Ethiopia achieves development target on reducing child mortality
Sustained government drive brings down deaths among children under the age of five by 67% compared with 1990 figures
By Elissa Jobson (the Guardian)
Ethiopia, a low-income country in the drought prone Horn of Africa, has achieved the millennium development goal to cut the mortality rate for children under the age of five ahead of the 2015 deadline, according to figures published on Friday.
The statistics, contained in a 2013 progress report, Committing to Child Survival: A Promise Renewed, compiled by the UN children’s fund Unicef, the World Health Organisation (WHO), and the World Bank Group, showed Ethiopia has reduced child deaths by more than two thirds over the past 20 years.
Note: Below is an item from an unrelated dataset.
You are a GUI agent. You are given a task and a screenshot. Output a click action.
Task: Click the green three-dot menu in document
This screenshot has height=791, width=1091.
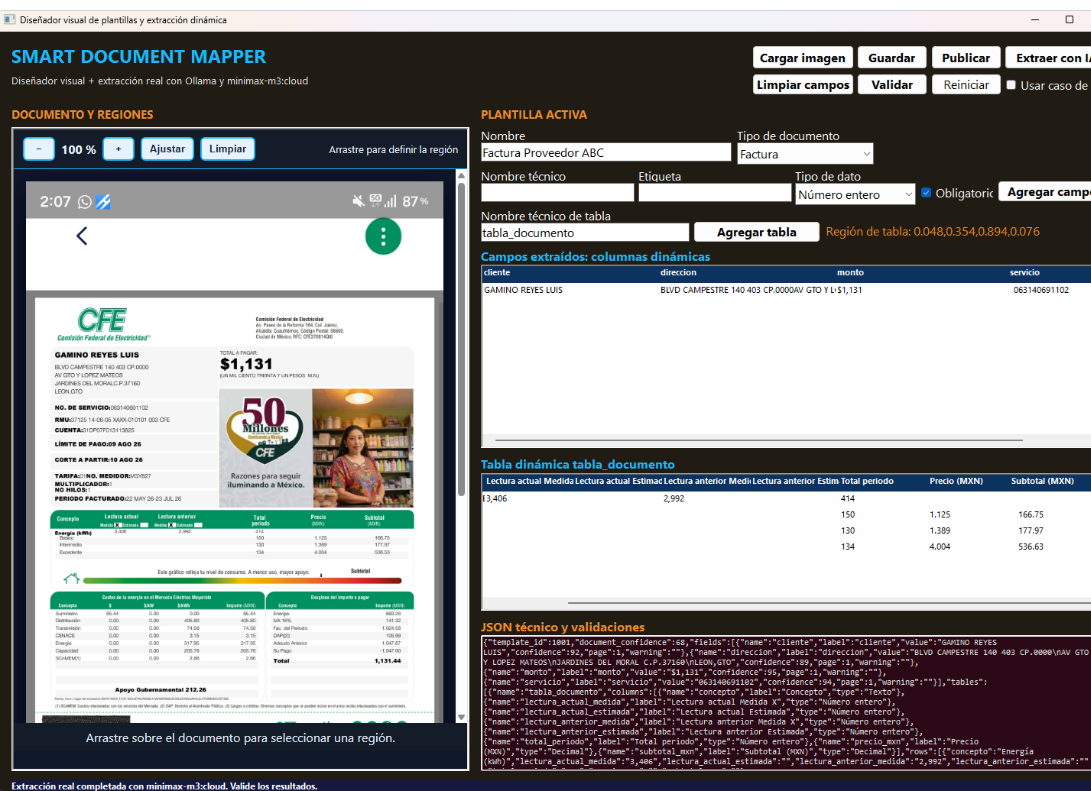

In 1990, an estimated 204 children in every 1,000 in Ethiopia died before the age of five ; just six countries had a higher rate. The latest data shows that by 2012 the rate had dropped to 68, a massive 67% fall in the under-five mortality rate.
Bangladesh, Liberia, Malawi, Nepal and Tanzania have also achieved the target.
According to the report – which examines trends in child mortality since 1990, analyses the main causes of under-five deaths, and highlights national and global efforts to save children’s lives – the annual number of under-five deaths has fallen from 12.6 million in 1990 to 6.6 million in 2012.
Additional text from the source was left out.